アンフィニッシュト・ブルー(旧題 後宮)
私は小さくため息を漏らした。
初めて恋愛をして舞い上がっていること、そして過酷な状況からの現実逃避、その上、私に対して責任を感じている。その三つが彼に「結婚」という言葉を口に出させたのだろう。
このまま彼の話を鵜呑みにしてはどちらにとってもいいことはない。
彼は自分自身の言葉に縛られて苦しむだろうし、私も、あらぬシンデレラストーリーを期待してしまう。
事実、今、私は……恋を理由に、結婚しようと言ってくれるミハイルの純情が嬉しい。結婚は現実的でないとしても、今、彼がそういう気持ちであってくれたことは事実なのだから。
「愛してる」
「……うん、ありがとう」
近いうちに、彼が夢から覚めて現実を見つめる日が来る。その時に、少しでも彼の負担にならない私でいたい。
年上の女としての矜持(きょうじ)なのだろうか。
愛を囁きあっているときでも、私の頭の片隅にはいつも影があった。
その時、店の裏口から物音が聞こえた。ミハイルは警戒心も露わなまなざしで振り返る。
「新聞だよ。店に置く新聞」
私はそう言いながら彼の腕をさりげなく逃れると、投げ込まれた新聞を取って戻った。
いつも、新聞が届くと新聞がばらばらにならないよう、折り目に沿って三箇所をホチキスでとめる。

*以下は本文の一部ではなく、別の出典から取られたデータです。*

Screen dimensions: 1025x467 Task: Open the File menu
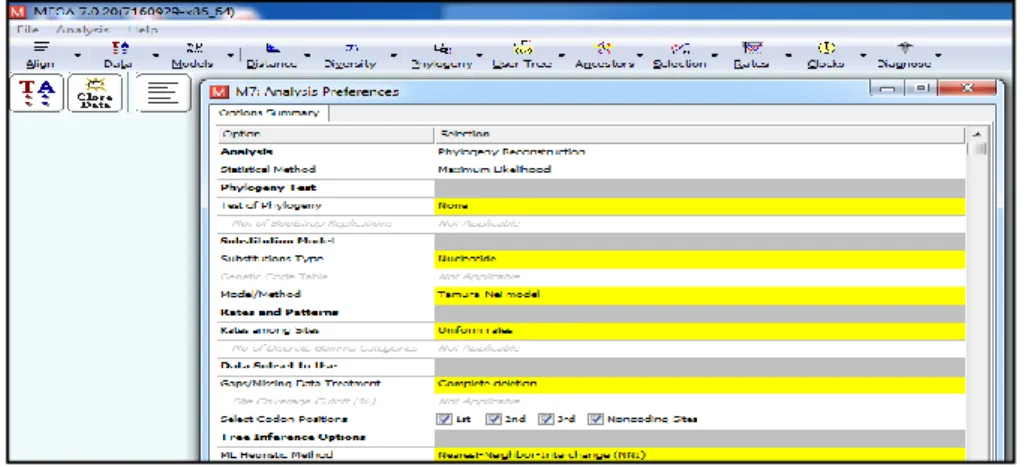point(27,30)
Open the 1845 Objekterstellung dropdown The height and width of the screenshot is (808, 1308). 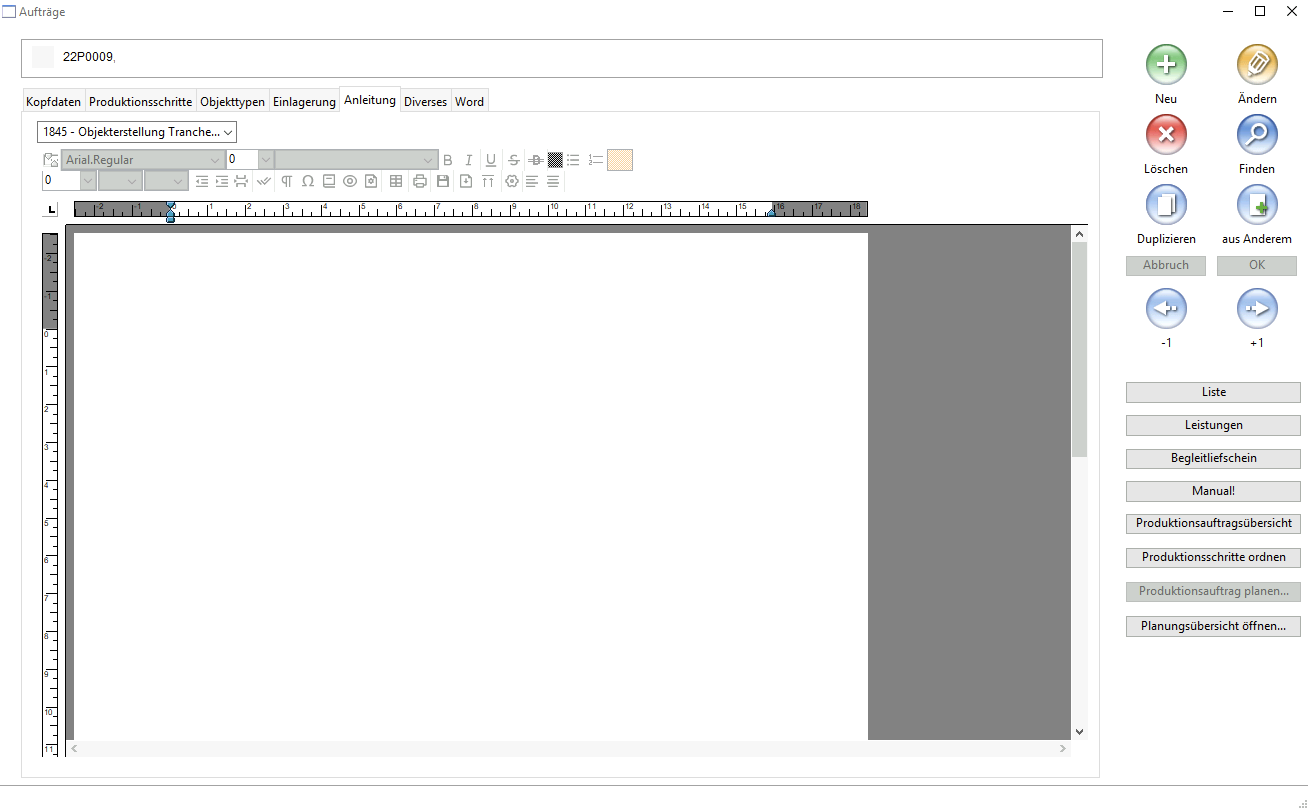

さまざまなお客の好みに対応すべく、地方紙、全国紙数紙、、スポーツ新聞と、カガン人向けに英字新聞も取っているので、すべてまとめると一抱えにもなる。冬の冷たい空気を吸った新聞を両腕に抱えて戻った私を見ると、ミハイルはほとんど無意識に私の腕からその新聞を取った。
「マガジンラックに並べればいいの」
ミハイルは家にことだけでなく店のことまで手伝ってくれるつもりらしい。昨夜、高ぶる感情のまま私に詰め寄ってしまったことの埋め合わせのつもりらしい。